My first approach (the naive one) is very similar to @rapidnerd 's (George Marr's) solution in R and @andreanidouglas ' (Douglas R Andreani's) solution in Python:

fn fib(n: u64) -> u64 {
  match n {
    0 => 0,
    1 => 1,
    _ => fib(n-1) + fib(n-2),
  }
}

I realized that this solution quickly exceeded in execution time for n > 40, so I optimized it using a mathematical theorem:

Given that n and p are integers, and that n = 2p + 1, i. e. n is odd, the n-th fibonacci number is then

fib(n) = fib(p + (p+1)) = fib(p)² + fib(p+1)²

This means, we can break down numbers with odd indices into to numbers with about the half of the index – and do this again and again and again. This dramatically reduces execution time:

fn fib_fast(n: u64) -> u64 {
  match n {
    0 => 0,
    1 => 1,

    // even
    _ if n % 2 == 0 => fib_fast(n-1) + fib_fast(n-2),

    // odd
    _ => {
      let a = (n-1)/2;
      let b = n-a;
      let fib_a = fib_fast(a);
      let fib_b = fib_fast(b);
      return fib_a*fib_a + fib_b*fib_b;
    },
  }
}

Inspired by @avalander 's answer, I also added this even faster algorithm:

fn fib_super_fast(n: u64, i: u64, curr: u64, prev: u64) -> u64 {
  if i >= n {
    return curr;
  }

  return fib_super_fast(n, i + 1, curr + prev, curr);
}

fib_fast and fib_super_fast execute within microseconds even for higher indices. However, indices of 94 and higher cause a crash:

thread 'main' panicked at 'attempt to add with overflow', src/main.rs:42:35

Some performance measurements:

Enter n:
5
fib_super_fast(n) = 5 (0µs)
fib_fast(n)       = 5 (0µs)
fib(n)            = 5 (1µs)

Enter n:
20
fib_super_fast(n) = 6765 (1µs)
fib_fast(n)       = 6765 (10µs)
fib(n)            = 6765 (536µs)

Enter n:
40
fib_super_fast(n) = 102334155 (1µs)
fib_fast(n)       = 102334155 (54µs)
fib(n)            = 102334155 (1908011µs)

Enter n:
45
fib_super_fast(n) = 1134903170 (2µs)
fib_fast(n)       = 1134903170 (15µs)
fib(n)            = 1134903170 (21216762µs)

Enter n:
90
fib_super_fast(n) = 2880067194370816120 (2µs)
fib_fast(n)       = 2880067194370816120 (958µs)

Enter n:
93
fib_super_fast(n) = 12200160415121876738 (3µs)
fib_fast(n)       = 12200160415121876738 (152µs)

Enter n:
94
thread 'main' panicked at 'attempt to add with overflow', src/main.rs:42:35

Avalander • Aug 22 '18 • Edited

Nice!

Since writing my implementation I've remembered that the parameter i is unnecessary and you can decrease n instead until it's 0.

fn fib_super_fast(n: u64, curr: u64, prev: u64) -> u64 {
  if n <= 0 {
    return curr;
  }

  return fib_super_fast(n - 1, curr + prev, curr);
}

By the way, you didn't set default values for curr and prev, how does that work, do you need to call it with fib_super_fast(n, 1, 0)?

Felix Edelmann • Aug 22 '18

Yes, I do.

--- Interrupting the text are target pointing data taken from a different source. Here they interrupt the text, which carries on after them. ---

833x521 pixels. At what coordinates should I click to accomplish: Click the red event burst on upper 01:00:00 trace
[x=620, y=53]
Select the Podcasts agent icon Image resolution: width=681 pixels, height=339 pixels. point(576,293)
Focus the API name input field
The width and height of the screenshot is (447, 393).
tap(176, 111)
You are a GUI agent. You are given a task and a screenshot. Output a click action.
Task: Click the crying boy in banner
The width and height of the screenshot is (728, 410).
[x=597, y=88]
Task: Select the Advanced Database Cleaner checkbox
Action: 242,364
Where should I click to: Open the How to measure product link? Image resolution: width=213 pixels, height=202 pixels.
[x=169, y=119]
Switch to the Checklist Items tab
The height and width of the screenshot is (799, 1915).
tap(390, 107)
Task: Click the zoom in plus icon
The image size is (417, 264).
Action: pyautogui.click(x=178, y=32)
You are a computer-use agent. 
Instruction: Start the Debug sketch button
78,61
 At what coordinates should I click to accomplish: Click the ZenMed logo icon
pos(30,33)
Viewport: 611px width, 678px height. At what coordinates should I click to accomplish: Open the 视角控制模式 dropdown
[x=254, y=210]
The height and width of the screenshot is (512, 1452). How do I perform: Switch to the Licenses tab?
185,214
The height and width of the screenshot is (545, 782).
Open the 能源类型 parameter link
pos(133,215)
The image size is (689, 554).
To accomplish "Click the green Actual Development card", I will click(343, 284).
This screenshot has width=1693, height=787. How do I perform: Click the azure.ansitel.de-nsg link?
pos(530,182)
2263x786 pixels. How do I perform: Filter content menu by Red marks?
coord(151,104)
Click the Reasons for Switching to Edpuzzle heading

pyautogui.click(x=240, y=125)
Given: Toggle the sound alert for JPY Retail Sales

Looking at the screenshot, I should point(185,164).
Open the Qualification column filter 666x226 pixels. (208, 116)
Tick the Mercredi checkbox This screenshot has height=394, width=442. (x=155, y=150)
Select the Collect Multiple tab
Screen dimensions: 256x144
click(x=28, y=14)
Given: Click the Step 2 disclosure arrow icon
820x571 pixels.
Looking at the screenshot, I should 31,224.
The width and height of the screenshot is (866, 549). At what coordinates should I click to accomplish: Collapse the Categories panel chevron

But I have to use fib_super_fast(n, 1, 1, 0) as my other implementations also begin with 1. The code for calling the fibonacci methods is:

fn main() {
  loop {
    println!("Enter n:");

    let mut n_str = String::new();
    io::stdin().read_line(&mut n_str).expect("Failed to read line");
    let n = user_input_to_int(n_str);

    let t0 = SystemTime::now();
    let fib_super_fast_n = fib_super_fast(n, 1, 1, 0);
    let t1 = SystemTime::now();
    println!("fib_super_fast(n) = {} ({}µs)", fib_super_fast_n, time_difference(t0, t1));

    let t0 = SystemTime::now();
    let fib_fast_n = fib_fast(n);
    let t1 = SystemTime::now();
    println!("fib_fast(n)       = {} ({}µs)", fib_fast_n, time_difference(t0, t1));

    let t0 = SystemTime::now();
    let fib_n = fib(n);
    let t1 = SystemTime::now();
    println!("fib(n)            = {} ({}µs)", fib_n, time_difference(t0, t1));
  }
}

David Wickes • Aug 22 '18

Just for a nice style, you could factor out the returns as if is an expression...

fn fib_super_fast(n: u64, curr: u64, prev: u64) -> u64 {
  if n == 0 {
    curr
  } else {
    fib_super_fast(n - 1, curr + prev, curr)
  }
}